BY KAREN BOSSICK
Eco-anxiety. It’ real and it’s something that plagues young people.
A global study published in the Lancet shows that 60 percent of young people feel worried or extremely worried about climate change. About 56 percent said they think humanity is doomed and 45 percent said eco-anxiety affects their daily lives.
But author/journalist Diana Kapp, who divides her time between San Francisco and the Wood River Valley, is trying to ease some of their concerns with her new book “Girls Who Green the World,” which was published by Random House this year.
Kapp’s book spotlights 34 visionaries who are driving change in clean energy, waste reduction, sustainable food and fashion, ocean health, plastic alternatives and activism with such innovative projects as adapting an old NASA experiment into a business that produces chicken and bacon from carbon dioxide.

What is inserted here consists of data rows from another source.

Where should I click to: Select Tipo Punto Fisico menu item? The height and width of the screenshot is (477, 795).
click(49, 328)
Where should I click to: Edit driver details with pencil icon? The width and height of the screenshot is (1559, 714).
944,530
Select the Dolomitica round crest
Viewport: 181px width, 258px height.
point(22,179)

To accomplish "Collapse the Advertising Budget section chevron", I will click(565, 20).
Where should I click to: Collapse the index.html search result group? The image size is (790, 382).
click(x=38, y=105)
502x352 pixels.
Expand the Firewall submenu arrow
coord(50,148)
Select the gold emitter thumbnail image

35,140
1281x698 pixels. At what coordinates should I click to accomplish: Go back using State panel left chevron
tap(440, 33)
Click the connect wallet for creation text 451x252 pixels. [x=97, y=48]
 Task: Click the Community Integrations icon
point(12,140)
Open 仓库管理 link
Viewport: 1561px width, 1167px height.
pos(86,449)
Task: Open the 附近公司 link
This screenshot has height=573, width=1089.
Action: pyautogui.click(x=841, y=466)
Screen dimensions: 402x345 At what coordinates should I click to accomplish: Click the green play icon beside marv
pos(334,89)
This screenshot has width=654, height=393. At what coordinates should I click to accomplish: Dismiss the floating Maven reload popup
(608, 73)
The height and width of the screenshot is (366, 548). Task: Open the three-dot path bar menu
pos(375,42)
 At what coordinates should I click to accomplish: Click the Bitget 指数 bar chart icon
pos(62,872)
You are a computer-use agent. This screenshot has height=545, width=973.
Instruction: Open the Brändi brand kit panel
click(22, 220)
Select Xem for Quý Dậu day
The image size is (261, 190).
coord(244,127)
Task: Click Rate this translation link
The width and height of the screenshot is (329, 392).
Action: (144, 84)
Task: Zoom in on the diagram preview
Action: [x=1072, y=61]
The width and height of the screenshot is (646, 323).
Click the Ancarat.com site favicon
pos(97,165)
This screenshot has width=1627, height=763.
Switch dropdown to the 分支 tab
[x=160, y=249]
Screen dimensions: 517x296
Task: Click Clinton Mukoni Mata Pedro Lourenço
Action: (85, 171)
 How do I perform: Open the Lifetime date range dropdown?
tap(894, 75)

And she will discuss some of those stories in an effort to inspire future and current environmental activists in a free presentation at 6 p.m. Monday, April 25, at the Sun Valley Community School.
Kapp is being hosted by the school’s Green Team, an upper School student club designed to inspire positive change to create a sustainable future. The evening will include a Q&A, roundtable hosted by the Green Team and a meet and greet with the author. Iconoclast Books will have books for sale.
Kapp’s book features revolutionaries who are turning mushrooms into leather, plastic bottles into board shorts and eucalyptus leaves into glitters. Sun Run founder Lynn Jurich put 600,000 solar panels on rooftops, and Dandelion Co-Founder Kathy Hannun pioneered planet-friendly alternatives that tap into home-based geothermal energy beneath our feet.
The book also offers ideas for writing persuasive Op-Ed to jolt policy makers into action, throw a clothes swap with friends and encourage companies to stop passing out plastic utensils.
Kapp, who holds an MBA from Stanford, was raised on Sierra Club outdoor trips, which instilled a passion for the outdoors in her. She credits her three teenagers with opening her eyes to the urgency of the climate crisis. In Idaho she is the owner of Idaho Rocky Mountain Ranch.
Her first book was “Girls Who Run the World: 31 CEOs Who Mean Business.”